Not much life in the vast Chilean desert, but it always seems to reveal a few surprises.
This morning it was ice. Ice in the desert? A solid, crystal clear sheet of ice had overtaken the water fountain at the company where I teach English to mining executives in the Atacama Desert. Sure, it was no large body of water, but it was still impressive to see that in the driest place on Earth – that would be the Atacama – ice can still form overnight.
At night in the Atacama, it gets pretty cold.
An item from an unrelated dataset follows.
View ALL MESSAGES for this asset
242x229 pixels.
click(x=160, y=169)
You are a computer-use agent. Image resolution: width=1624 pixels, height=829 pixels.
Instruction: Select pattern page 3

We’re talking below freezing winter temperatures, so obviously cold enough to freeze water.
In the month plus I’ve been in the Atacama, I had not seen it, especially since rainfall is virtually nonexistent.
The Chileans arriving at work must have thought, “what is that crazy gringo looking at now?” They all walked by the ice as if it was a nonevent. And it probably was – to them.
Except for a couple of weeks several years ago in the Mojave Desert in the United States, I’ve never spent much time in any desert. So what’s normal or abnormal is all the same to me – new. Snow on the mountains in the desert? New. A freak thunderstorm? New. Ice? New.
And it’s all fantastic to my eyes. Wish I could have captured last night what a nearly full moon rising and sun setting simultaneously looks like over desert mountains. The sky was a neon rainbow. Spectacular!
From what I’m told, I can expect a few more surprises out of this magical land in the coming days. They’re out there, just waiting for their grand reveal to eyes hardly used to them. I say bring them on!